[Goals]
**1)** For the acoustic wave diffusion claims, decide whether each statement agrees with the text, answering yes or no and quoting the deciding words: (a) the anisotropic acoustic material is made by embedding membranes or string nets into the isotropic acoustic material; (b) claim 4 refers back to claim 1; (c) under arrangement (2), the passage extends into other acoustic wave diffusion units.
**2)** Echo the acoustic wave diffusion claims word for word, starting with "2. The broadband" and going on through "isotropic acoustic material.".

[Provided passage]

2. The broadband ultrathin acoustic wave diffusion structure of claim 1, wherein the anisotropic acoustic material is formed by embedding membranes or string nets into the isotropic acoustic material.
3. The broadband ultrathin acoustic wave diffusion structure of claim 1, wherein for the acoustic wave diffusion unit comprising the acoustic wave focused section and the acoustic wave propagation section, the arrangement solutions of the simply connected acoustic wave propagation passage of the acoustic wave propagation section include:
(1) the simply connected acoustic wave propagation passage is closely arranged inside its own acoustic wave diffusion unit through the measures of circuitry, bending, coiling or stacking in a monolayer or multilayer or spatial spiral structural form, and occupies the part or the whole of available space outside the acoustic wave focused section; and
(2) the simply connected acoustic wave propagation passage is closely arranged inside the broadband ultrathin acoustic wave diffusion structure through the measures of circuitry, bending, coiling or stacking in a monolayer or multilayer or spatial spiral structural form, occupies the whole of available space inside its own acoustic wave diffusion unit and also extends to other acoustic wave diffusion units to occupy the remaining available space inside other acoustic wave diffusion units, especially occupy the remaining space of the acoustic wave diffusion units with short simply connected acoustic wave propagation passages.
4. The broadband ultrathin acoustic wave diffusion structure of claim 2, wherein for the acoustic wave diffusion unit comprising the acoustic wave focused section and the acoustic wave propagation section, the arrangement solutions of the simply connected acoustic wave propagation passage of the acoustic wave propagation section include:
(1) the simply connected acoustic wave propagation passage is closely arranged inside its own acoustic wave diffusion unit through the measures of circuitry, bending, coiling or stacking in a monolayer or multilayer or spatial spiral structural form, and occupies the part or the whole of available space outside the acoustic wave focused section; and
(2) the simply connected acoustic wave propagation passage is closely arranged inside the broadband ultrathin acoustic wave diffusion structure through the measures of circuitry, bending, coiling or stacking in a monolayer or multilayer or spatial spiral structural form, occupies the whole of available space inside its own acoustic wave diffusion unit and also extends to other acoustic wave diffusion units to occupy the remaining available space inside other acoustic wave diffusion units, especially occupy the remaining space of the acoustic wave diffusion units with short simply connected acoustic wave propagation passages.

[Raw data]
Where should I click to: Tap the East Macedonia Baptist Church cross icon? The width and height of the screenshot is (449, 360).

[Expected outputs]
**1)**
(a) Yes: "the anisotropic acoustic material is formed by embedding membranes or string nets into the isotropic acoustic material"
(b) No: "4. The broadband ultrathin acoustic wave diffusion structure of claim 2"
(c) Yes: "also extends to other acoustic wave diffusion units to occupy the remaining available space inside other acoustic wave diffusion units"

**2)**
2. The broadband ultrathin acoustic wave diffusion structure of claim 1, wherein the anisotropic acoustic material is formed by embedding membranes or string nets into the isotropic acoustic material.